* [EXERCISE PROMPT] Copy out every line of the records below, including each request. Add 149 to every number that appears in the answers, both the coordinates and the viewport dimensions, and omit the pictures.

---*---

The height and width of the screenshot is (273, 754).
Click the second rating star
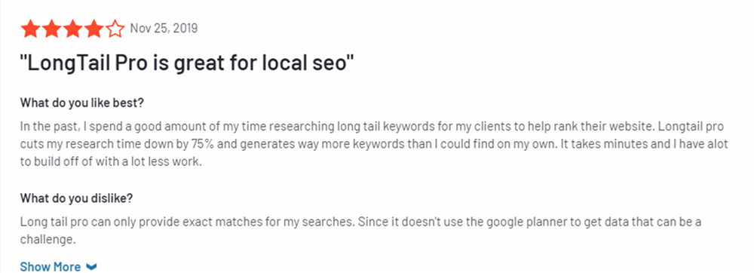[51, 29]
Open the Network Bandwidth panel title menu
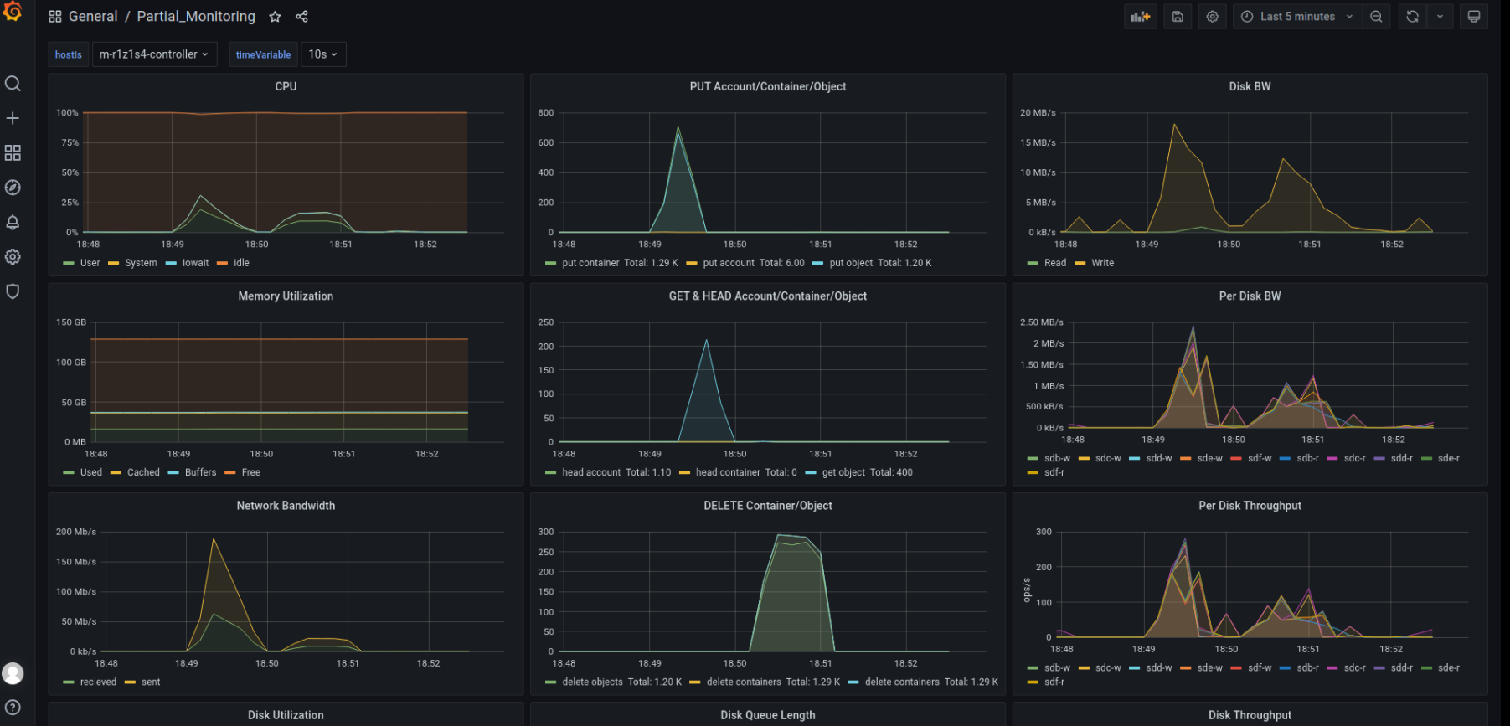Viewport: 1510px width, 726px height. [x=286, y=506]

---*---

* [WRITTEN REPLY]
The height and width of the screenshot is (273, 754).
Click the second rating star
[200, 178]
Open the Network Bandwidth panel title menu
Viewport: 1659px width, 875px height. [x=435, y=655]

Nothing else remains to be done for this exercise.